Demand Responsive Service - Demand responsive services allow seniors to request transportation services at a future time and can bring passengers directly to their destination. This type of service can also encompass ‘flex routes,’ or fixed-route services that are allowed to deviate a short distance from its typical route to bring passengers closer to their destinations or can even be door-to-door service. The most common destinations for this type of service are medical facilities and grocery stores, followed by recreation centers and senior housing.[5] This type of service can be a part of or offered separately from ADA service. This type of service is fairly labor-intensive, though, and employee retention is an important part of making it cost-effective.

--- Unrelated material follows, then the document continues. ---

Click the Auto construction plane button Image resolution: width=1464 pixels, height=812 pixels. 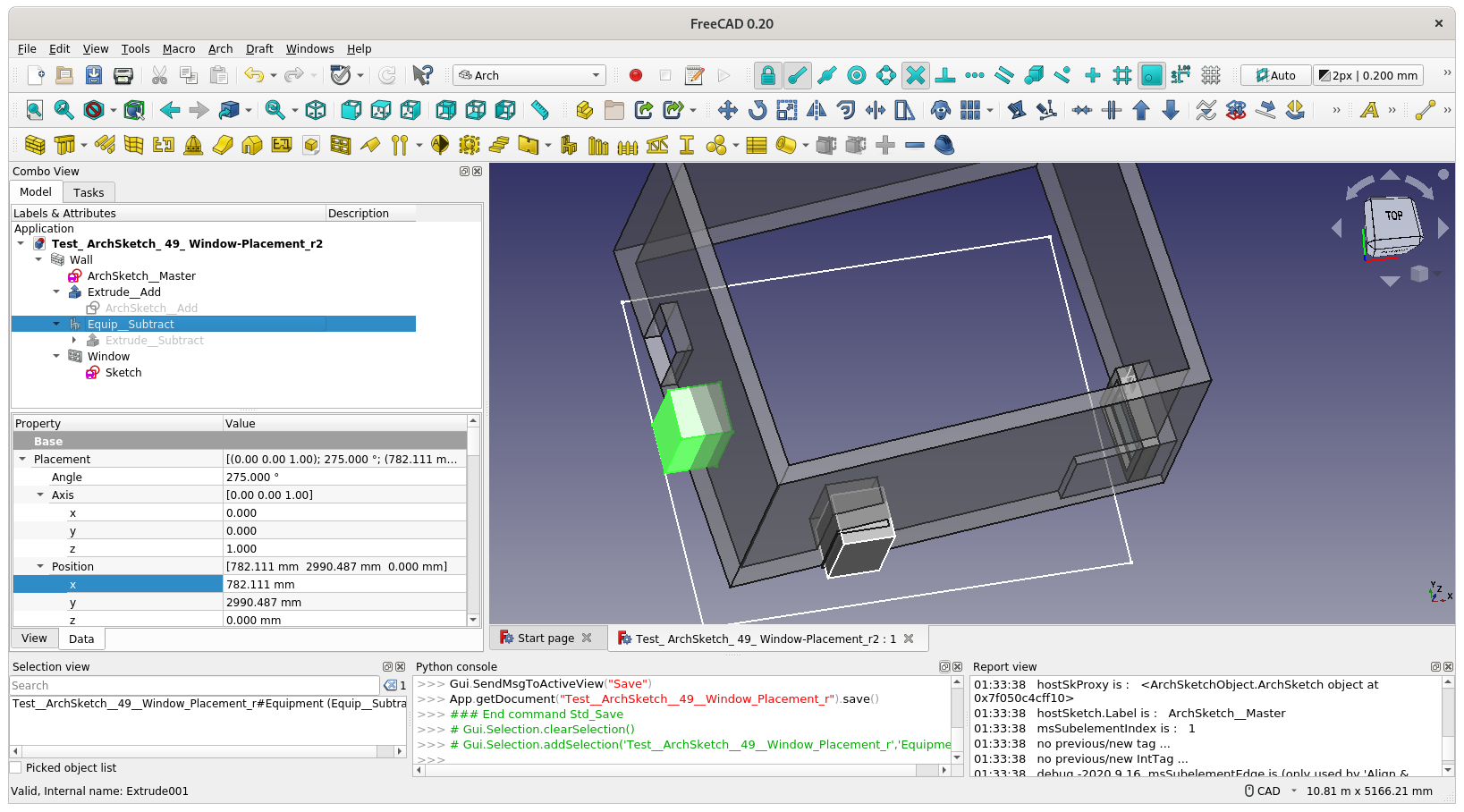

  • Example: Los Angeles Department of Transportation operates CityRide, a demand responsive service for people over age 65 and people with disabilities. The service has a high on-time rate and offers great flexibility for its many seniors and low-income passengers. CityRide is also a strong example of cost-effective contracting transit operations.[6]

Travel Training - Travel Training programs are intended to circumvent any anxiety or confusion that seniors might have about using the transit system. A staff member or volunteer conducts training by showing seniors step-by-step how to navigate the transit system, from planning trips to paying fares and actually taking the trips alongside them.

  • Example: San Diego’s North County Transit District offers a travel training program for people over age 60 who are participating in the county’s mental health system. This is different from a program that is geared strictly toward older adults, but it is a good model for a travel training program.[7]


These programs offer a necessary social service for seniors, but many transit agencies find that they are accompanied by problems. First and foremost, the funding for these programs is difficult to maintain, especially for those services that require dedicated staff for few trips, like demand responsive service. These services also may require additional training for staff. Many transit agencies coordinate with local social service and agencies on aging to provide the best service for older passengers, but this also requires additional staff time.


  1. Sheriff, Natasja. The Vancouver Sun. “Driver’s seat safer than sidewalk for older adults.” 2012.
  2. Milken Institute. "Best Cities for Successful Aging." 2012.
  3. American Public Transportation Association. “Public Transportation Programs for Seniors.” 2007.
  4. Valley Transit Authority. "Senior Fare."
  5. American Public Transportation Association. “Public Transportation Programs for Seniors.” 2007.
  6. Los Angeles Department of Transportation. “CityRide.” 2012.
  7. North County Transit District. “About the Travel Training Program. 2012.

Additional Reading

American Public Transportation Association. “Public Transportation Programs for Seniors.” 2007.

This practitioner-focused report from APTA contains the results of a survey of transit agencies and twelve case studies from a range of transit agencies of different sizes throughout the U.S. The twelve case studies offer insight into the broad range of programming in place for serving older passengers. This report is especially useful because it explicitly asked transit providers to describe ‘promising practices’ that had been or could be successful in serving the needs of seniors. Note, though, that many of the policies on fares have changed in the years since 2007, so it is useful to compare the fares and policies listed in the examples with agencies’ present policies.

Transit Cooperative Research Program. “TCRP Report 82: Improving Public Transit Options for Older Persons.” 2002.

Sponsored by the Federal Transit Administration, this comprehensive report describes population and demographic trends, travel patterns of older persons, and mobility preferences derived from a focus group of older persons. This report also discusses perceptions of the transit industry and of the challenges older passengers faced at the time the survey and focus groups were conducted. The focus groups were conducted with a range of income groups of older adults. This report includes several recommendations for broad improvements to public transit that would make it more appealing to older adults, as well as the challenges for the industry in meeting their needs.